【反省は】玉の輿なのにやらかした件。【していない。】
着替えを終えて表に出た私を迎えた男二人はもう一戦やりあったらしく、彰久の頬には殴られたあとがあった。
「あんたたち……また喧嘩したの……」
「喧嘩ではありません。
演武を私情で妨害した制裁と、そして僕の妻に無礼を働いた意趣返しです。右手でなかった温情に感謝するべきでは?」
景久さんの言うとおり、彰久の頬は丁度右側が痕になっている。おそらく景久さんは利き手で無いほうの左手で彼を殴ったのだろう。
「美穂は元々俺の妻になるはずだった女だぞ。美穂になら黙って殴られもするが、お前に文句を言われるのは納得がいかない」
「法的には僕の妻です」
「……あのさあ、なにかにつけ腕力に訴えるのはやめてくれない?そのうちどちらかが死ぬんじゃないの」
私はそう言いながら周囲を見回した。どこかに朱雀が居て、彼らの争いを見ているのではないかと思ったのだ。
首を絞められたこと自体よりも、あの「あたーりぃ」という女のような男のような不思議な声と、禍々しい薄ら笑いを思い出すだけでぞっと背中に冷たいものが走る。

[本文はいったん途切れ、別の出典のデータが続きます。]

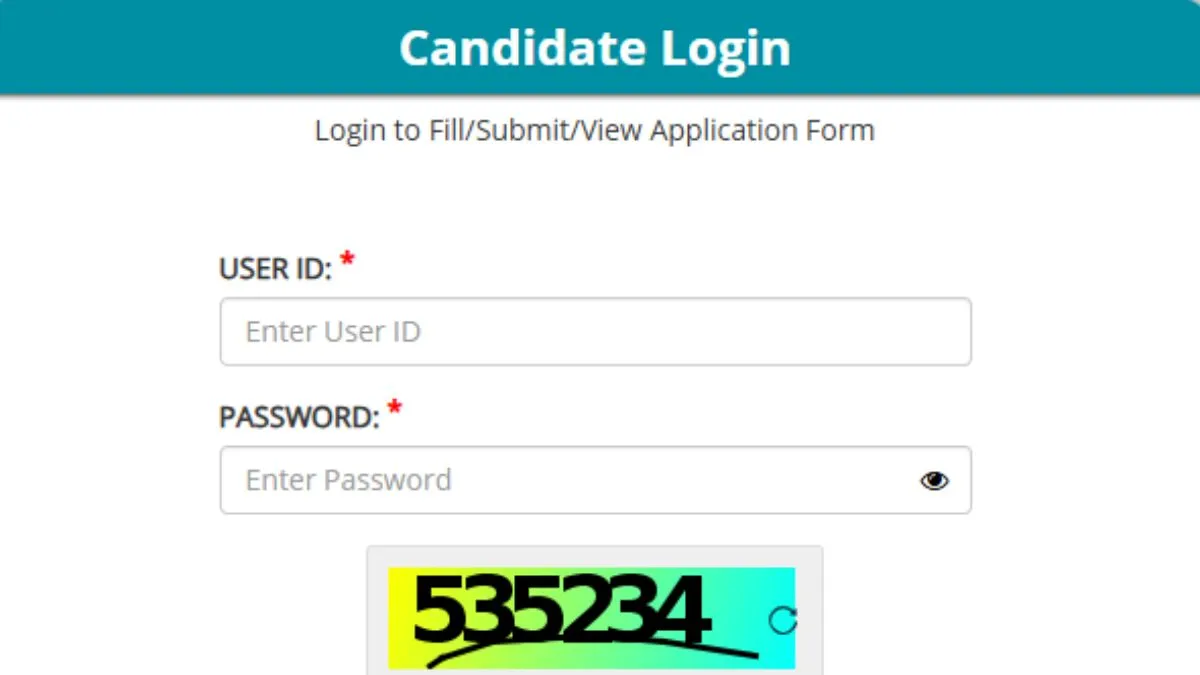Show password using the eye icon
Screen dimensions: 1200x675
(934, 481)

今日受けた印象では朱雀はすごく争いを好むようだったから、もしかしたら争いの匂いを嗅ぎつけた朱雀がまたここに現れるかもしれない。
「あんたたちの家系、案外かっとしやすいのかもね。世が世なら家督争いですごいことになってたりして」
何気なく発した言葉のつもりだった。
けれど、それを言った途端、景久さんと彰久の表情が急にこわばった。
「な、何……。その顔」
景久さんは口元に浅い笑みを浮かべた。
「本当にあなたは勘がいい。
その通りですよ。北条家の家督争いは代々怪我人や死人が出ています。争いがあまりにも凄惨だったために精神に異常をきたしたものも少なくない。……争わず家督を継承したのは今のところ、僕の兄ただ一人です」
「言ったろ、朱雀は『祟る』って」
彰久も目を伏せ、そう呟いた。
「……」
私は思わず自分の首に触れた。朱雀の触れていた肌がひりひりと痛んだような気がした。